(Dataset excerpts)
*** Begin section ***

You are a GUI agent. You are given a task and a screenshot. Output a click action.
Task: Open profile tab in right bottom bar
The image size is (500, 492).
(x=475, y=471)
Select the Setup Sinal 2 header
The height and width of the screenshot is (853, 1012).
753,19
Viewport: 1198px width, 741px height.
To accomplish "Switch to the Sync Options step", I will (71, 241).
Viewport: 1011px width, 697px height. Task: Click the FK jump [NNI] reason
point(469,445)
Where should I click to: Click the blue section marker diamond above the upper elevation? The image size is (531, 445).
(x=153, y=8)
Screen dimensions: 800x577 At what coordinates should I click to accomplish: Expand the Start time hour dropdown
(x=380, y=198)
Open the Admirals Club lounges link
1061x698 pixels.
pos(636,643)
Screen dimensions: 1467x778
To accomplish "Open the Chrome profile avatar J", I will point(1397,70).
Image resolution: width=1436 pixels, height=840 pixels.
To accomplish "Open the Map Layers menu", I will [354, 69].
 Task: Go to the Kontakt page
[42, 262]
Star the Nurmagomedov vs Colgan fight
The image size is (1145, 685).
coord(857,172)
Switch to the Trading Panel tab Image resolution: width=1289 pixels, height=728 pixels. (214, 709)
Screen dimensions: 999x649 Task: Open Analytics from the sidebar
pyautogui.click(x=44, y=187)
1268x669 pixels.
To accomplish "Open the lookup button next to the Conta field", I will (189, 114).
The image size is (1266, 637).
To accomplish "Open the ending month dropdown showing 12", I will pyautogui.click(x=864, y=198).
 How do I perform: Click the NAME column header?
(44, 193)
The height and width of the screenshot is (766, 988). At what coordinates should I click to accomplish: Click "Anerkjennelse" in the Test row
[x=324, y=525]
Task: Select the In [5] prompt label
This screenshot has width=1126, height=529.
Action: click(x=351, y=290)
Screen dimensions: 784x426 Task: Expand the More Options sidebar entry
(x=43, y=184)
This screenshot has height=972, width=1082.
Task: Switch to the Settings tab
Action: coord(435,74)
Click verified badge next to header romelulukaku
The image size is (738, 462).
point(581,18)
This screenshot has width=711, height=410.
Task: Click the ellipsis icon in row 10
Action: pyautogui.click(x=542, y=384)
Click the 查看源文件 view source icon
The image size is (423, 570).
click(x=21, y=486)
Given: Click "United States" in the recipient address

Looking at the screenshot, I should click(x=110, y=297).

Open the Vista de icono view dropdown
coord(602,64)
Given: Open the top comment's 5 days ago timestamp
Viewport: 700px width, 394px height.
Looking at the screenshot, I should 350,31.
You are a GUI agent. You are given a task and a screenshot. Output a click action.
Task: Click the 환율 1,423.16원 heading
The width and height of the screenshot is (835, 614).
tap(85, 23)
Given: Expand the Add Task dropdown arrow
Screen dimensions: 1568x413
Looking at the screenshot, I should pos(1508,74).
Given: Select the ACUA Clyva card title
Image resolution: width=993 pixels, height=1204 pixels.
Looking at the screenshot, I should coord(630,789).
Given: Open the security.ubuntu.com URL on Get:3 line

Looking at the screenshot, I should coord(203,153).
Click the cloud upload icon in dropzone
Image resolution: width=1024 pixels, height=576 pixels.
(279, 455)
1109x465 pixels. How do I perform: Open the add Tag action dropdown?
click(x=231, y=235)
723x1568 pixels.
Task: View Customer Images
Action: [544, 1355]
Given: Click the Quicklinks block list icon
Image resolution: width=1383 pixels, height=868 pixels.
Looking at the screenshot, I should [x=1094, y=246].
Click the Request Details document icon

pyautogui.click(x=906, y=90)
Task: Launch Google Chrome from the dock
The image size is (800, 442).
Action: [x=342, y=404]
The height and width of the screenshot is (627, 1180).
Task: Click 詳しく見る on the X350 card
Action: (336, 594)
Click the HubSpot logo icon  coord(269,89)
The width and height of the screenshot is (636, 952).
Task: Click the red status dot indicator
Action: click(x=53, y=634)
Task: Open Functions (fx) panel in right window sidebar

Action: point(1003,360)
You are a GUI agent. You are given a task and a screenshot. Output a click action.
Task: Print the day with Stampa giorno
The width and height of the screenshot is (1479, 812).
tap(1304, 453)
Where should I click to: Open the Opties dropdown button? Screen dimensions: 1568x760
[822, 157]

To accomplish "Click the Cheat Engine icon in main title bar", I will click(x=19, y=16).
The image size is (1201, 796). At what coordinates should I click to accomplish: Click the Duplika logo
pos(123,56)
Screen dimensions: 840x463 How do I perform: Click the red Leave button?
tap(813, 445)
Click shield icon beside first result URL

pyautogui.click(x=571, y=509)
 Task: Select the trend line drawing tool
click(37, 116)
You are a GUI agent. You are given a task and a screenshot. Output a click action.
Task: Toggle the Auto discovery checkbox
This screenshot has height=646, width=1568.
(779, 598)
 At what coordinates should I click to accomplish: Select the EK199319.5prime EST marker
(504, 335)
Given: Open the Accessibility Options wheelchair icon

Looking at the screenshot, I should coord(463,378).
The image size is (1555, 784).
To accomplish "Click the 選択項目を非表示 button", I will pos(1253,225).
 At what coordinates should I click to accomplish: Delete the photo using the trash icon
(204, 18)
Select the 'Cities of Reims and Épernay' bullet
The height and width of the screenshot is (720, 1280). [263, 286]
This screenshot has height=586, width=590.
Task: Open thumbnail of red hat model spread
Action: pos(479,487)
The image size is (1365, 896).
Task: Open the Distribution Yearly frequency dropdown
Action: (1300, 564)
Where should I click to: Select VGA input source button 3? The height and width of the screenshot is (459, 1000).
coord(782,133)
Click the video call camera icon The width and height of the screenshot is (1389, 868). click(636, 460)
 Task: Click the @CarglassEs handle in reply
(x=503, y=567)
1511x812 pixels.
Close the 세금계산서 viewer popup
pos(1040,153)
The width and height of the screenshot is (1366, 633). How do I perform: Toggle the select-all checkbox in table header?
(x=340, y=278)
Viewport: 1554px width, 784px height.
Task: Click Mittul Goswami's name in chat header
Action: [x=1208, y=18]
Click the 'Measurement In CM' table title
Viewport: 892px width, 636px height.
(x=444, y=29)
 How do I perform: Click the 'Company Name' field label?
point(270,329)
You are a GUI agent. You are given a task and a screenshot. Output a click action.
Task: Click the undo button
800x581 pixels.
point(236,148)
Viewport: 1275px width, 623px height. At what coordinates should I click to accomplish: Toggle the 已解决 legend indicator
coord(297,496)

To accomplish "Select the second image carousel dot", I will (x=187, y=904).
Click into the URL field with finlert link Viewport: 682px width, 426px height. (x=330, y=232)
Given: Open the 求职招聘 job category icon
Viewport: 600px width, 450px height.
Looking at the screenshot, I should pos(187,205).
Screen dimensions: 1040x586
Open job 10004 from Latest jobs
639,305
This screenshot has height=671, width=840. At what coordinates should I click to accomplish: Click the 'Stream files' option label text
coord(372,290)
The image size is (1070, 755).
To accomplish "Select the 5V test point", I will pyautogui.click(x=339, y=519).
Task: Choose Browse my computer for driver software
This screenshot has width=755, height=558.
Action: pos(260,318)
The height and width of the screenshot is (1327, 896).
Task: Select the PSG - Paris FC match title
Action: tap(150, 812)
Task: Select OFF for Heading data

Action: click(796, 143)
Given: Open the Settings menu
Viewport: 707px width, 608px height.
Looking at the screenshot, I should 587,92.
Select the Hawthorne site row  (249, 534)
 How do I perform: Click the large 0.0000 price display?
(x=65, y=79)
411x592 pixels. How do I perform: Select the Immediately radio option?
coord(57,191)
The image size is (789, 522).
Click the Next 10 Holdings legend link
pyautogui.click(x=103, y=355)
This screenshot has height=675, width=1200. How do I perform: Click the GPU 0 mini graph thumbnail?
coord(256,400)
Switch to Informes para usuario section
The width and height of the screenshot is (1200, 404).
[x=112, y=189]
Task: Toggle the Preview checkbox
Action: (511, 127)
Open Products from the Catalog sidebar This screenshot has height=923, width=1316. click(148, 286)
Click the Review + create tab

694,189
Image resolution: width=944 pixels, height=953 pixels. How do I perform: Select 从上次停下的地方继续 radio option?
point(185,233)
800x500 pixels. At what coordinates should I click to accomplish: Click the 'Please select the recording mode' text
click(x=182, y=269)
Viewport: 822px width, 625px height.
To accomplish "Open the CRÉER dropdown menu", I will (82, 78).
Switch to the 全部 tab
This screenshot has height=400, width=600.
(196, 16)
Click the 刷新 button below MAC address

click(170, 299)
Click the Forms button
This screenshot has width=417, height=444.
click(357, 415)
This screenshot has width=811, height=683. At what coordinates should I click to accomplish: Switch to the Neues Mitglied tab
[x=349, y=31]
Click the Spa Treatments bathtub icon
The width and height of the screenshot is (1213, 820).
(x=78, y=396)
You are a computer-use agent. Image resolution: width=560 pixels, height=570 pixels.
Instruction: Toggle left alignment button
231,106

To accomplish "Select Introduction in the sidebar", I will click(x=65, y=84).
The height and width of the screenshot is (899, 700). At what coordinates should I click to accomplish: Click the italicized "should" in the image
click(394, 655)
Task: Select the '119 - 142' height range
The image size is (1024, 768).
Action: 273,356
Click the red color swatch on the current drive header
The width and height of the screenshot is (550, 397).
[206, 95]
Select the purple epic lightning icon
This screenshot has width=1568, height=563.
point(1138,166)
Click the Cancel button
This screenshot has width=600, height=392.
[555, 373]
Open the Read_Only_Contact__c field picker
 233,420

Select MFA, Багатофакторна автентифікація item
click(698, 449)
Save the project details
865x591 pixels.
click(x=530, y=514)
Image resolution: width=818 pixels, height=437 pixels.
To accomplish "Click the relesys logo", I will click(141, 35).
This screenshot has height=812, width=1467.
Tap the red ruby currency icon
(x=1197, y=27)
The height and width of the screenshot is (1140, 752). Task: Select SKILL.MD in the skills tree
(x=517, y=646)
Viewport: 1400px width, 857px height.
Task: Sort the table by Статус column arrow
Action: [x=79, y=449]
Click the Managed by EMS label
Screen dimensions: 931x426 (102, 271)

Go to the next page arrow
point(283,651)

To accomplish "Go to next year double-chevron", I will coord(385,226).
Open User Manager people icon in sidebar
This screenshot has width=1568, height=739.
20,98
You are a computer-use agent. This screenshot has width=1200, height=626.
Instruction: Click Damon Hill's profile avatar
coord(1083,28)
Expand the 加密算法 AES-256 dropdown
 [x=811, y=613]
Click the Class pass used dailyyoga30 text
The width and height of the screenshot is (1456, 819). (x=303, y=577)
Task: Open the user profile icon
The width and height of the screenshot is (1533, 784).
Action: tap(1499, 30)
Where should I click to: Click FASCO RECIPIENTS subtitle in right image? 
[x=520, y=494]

*** End section ***

=== Exercise ===
Go through the records above, find each line with the string "computer", and copy it.

=== Reply ===
Task: Choose Browse my computer for driver software
You are a computer-use agent. Image resolution: width=560 pixels, height=570 pixels.
You are a computer-use agent. This screenshot has width=1200, height=626.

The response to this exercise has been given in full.